ELLE : - La réponse à la question dépend en fait de la définition de Dieu. Si, comme les épicuriens, on croit qu'être un dieu, c'est être un objet composé d' atomes et situé dans l'espace, alors on peut savoir qu'on n' a découvert aucun objet de ce type dans l'univers. Mais si on définit dieu comme un être qui a créé l'Univers et qui n'est ni dans l'espace ni dans le temps, aucune enquête ne peut aboutir à son inexistence, puisque, dès le départ, sa définition en fait quelque chose dont on ne peut pas avoir l'expérience.
MOI : - Et par le raisonnement pur, on ne peut pas aboutir à la conclusion que son existence est impossible ?
ELLE : - Certes, si on prouvait que l'existence de l'univers implique logiquement l'inexistence de Dieu, ça serait un argument puissant en faveur de l'athéisme, mais ce n'est pas le cas. Tout au contraire, l'astrophysicien le plus éclairé peut croire en Dieu !
MOI : - Est-il réellement éclairé s'il croit en Dieu tout en étant scientifique ?
ELLE : - Oui, il est réellement éclairé scientifiquement mais il doit aussi penser que la connaissance scientifique n'est pas la seule connaissance. Il ne peut donc pas être scientiste et croire en Dieu.

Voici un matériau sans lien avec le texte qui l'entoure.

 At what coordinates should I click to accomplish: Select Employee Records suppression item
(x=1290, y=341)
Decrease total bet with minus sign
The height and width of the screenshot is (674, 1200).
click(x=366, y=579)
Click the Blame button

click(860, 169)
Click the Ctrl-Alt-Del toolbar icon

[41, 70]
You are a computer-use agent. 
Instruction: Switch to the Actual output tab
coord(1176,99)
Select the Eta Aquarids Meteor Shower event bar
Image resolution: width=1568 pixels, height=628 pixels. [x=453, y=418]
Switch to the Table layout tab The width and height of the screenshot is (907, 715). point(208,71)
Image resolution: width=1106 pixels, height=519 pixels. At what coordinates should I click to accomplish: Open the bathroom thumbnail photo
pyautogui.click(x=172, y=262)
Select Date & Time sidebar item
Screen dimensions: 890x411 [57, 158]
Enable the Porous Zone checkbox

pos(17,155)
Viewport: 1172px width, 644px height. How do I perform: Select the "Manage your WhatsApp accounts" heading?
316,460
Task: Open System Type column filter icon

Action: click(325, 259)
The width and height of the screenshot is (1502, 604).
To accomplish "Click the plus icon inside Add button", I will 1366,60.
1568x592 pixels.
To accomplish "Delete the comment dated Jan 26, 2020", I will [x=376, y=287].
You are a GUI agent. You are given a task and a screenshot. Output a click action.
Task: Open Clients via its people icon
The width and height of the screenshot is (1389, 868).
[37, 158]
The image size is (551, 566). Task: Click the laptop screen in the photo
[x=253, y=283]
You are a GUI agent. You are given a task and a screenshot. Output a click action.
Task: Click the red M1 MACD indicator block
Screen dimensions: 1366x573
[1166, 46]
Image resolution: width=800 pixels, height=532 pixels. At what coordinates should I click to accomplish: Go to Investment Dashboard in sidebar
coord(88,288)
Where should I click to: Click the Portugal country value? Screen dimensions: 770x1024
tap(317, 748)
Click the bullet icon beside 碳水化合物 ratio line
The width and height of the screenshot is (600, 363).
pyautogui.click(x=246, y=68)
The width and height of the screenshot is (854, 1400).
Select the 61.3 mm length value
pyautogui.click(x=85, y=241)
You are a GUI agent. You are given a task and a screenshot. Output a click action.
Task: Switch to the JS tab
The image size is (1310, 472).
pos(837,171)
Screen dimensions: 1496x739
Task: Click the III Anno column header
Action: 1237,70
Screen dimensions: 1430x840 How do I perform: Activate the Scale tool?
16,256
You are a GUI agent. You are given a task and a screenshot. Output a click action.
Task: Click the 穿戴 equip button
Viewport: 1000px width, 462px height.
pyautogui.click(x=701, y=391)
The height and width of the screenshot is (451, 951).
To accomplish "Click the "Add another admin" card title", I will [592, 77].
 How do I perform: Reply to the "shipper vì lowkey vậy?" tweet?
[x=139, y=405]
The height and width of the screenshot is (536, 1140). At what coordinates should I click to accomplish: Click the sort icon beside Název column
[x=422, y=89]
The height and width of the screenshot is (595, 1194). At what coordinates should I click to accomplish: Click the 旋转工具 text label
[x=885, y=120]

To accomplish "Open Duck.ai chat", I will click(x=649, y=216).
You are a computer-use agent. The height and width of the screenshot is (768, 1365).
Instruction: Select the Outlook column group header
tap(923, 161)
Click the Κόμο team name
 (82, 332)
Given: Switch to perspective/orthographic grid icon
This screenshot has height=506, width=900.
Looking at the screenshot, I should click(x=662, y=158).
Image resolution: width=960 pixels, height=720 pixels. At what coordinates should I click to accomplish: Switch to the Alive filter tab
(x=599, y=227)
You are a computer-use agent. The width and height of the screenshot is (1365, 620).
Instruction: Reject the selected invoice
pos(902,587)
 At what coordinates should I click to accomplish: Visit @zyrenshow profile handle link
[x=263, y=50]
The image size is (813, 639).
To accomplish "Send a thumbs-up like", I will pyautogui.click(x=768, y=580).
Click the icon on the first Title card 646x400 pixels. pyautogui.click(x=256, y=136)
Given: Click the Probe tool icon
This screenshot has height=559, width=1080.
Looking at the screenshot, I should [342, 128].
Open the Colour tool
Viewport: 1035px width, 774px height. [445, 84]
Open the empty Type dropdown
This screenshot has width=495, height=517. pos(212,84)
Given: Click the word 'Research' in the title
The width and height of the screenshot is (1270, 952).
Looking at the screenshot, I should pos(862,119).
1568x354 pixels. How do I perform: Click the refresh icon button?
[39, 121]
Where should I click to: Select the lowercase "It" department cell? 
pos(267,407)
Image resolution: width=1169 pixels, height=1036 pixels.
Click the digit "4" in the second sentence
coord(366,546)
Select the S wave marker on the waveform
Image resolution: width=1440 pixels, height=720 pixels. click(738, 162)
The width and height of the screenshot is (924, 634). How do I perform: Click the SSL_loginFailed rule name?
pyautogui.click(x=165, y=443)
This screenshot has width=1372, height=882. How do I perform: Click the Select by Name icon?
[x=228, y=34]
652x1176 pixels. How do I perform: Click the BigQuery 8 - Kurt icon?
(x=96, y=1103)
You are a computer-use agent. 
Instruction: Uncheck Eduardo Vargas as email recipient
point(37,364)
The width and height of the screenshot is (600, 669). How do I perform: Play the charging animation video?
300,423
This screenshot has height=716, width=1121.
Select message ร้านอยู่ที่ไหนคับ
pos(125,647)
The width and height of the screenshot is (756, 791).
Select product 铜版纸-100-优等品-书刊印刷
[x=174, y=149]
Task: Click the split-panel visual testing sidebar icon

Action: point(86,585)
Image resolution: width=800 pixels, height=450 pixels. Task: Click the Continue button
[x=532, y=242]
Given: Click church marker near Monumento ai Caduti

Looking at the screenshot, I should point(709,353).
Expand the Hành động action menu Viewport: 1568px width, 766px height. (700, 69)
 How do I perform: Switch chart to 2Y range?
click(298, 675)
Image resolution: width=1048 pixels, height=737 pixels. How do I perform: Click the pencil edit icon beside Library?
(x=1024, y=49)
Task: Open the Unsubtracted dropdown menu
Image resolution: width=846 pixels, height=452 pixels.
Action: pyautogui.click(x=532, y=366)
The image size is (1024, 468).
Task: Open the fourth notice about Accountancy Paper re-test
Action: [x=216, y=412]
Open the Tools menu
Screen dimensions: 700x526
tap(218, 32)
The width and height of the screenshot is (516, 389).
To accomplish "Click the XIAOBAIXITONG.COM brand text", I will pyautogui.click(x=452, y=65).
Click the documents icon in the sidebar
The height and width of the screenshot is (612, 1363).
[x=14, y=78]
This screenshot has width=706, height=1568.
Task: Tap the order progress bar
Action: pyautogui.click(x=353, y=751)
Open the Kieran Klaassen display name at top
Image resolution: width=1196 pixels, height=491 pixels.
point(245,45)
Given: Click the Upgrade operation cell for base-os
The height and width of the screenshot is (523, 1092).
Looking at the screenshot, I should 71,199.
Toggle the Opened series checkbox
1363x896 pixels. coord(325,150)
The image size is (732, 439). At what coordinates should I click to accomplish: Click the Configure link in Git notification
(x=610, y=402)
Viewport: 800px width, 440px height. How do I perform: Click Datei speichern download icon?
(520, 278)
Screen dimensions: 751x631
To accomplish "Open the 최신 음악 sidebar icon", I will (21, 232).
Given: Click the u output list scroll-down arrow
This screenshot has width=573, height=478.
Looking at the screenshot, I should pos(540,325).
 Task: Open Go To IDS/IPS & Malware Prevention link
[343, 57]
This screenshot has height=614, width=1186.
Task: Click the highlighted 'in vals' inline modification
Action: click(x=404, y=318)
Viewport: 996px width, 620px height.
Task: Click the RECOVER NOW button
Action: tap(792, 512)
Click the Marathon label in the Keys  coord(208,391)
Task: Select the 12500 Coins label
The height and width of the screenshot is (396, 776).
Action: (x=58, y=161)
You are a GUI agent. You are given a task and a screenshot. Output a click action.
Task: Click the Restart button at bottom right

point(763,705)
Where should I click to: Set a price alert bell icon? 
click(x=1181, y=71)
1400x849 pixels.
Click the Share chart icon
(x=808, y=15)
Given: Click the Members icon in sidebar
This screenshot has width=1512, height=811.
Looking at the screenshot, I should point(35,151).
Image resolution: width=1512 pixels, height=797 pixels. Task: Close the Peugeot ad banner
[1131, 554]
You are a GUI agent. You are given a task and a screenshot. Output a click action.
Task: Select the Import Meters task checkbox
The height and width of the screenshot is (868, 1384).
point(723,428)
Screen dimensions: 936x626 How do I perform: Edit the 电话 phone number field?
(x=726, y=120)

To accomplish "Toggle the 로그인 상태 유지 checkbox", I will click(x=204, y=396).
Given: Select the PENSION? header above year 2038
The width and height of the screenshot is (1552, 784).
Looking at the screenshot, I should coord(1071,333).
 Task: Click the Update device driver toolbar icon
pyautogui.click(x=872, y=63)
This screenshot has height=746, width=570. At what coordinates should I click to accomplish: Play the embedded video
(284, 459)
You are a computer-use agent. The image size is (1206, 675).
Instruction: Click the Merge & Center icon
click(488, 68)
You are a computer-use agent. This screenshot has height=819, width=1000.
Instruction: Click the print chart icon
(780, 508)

MOI : - Je ne comprends pas : la théorie du Big Bang explique l'univers de A à Z, non ?
ELLE : - En effet mais le processus que la science décrit peut être attribué à la création de Dieu !
MOI : - Comment comprendre la création si le temps et l'espace ne sont pas antérieurs à l'univers ?
ELLE : - En effet mais ce que vous dites suppose qu'on ne dépasse pas ce que nous apprend la science, mais il n'y a pas de science justifiant l'idée que seule la science apporte une connaissance de la réalité, pas plus qu'il n'y a de raisonnement justifiant l'idée que seule la raison est un moyen de connaître la réalité.
MOI : - Je ne comprends pas votre dernier point.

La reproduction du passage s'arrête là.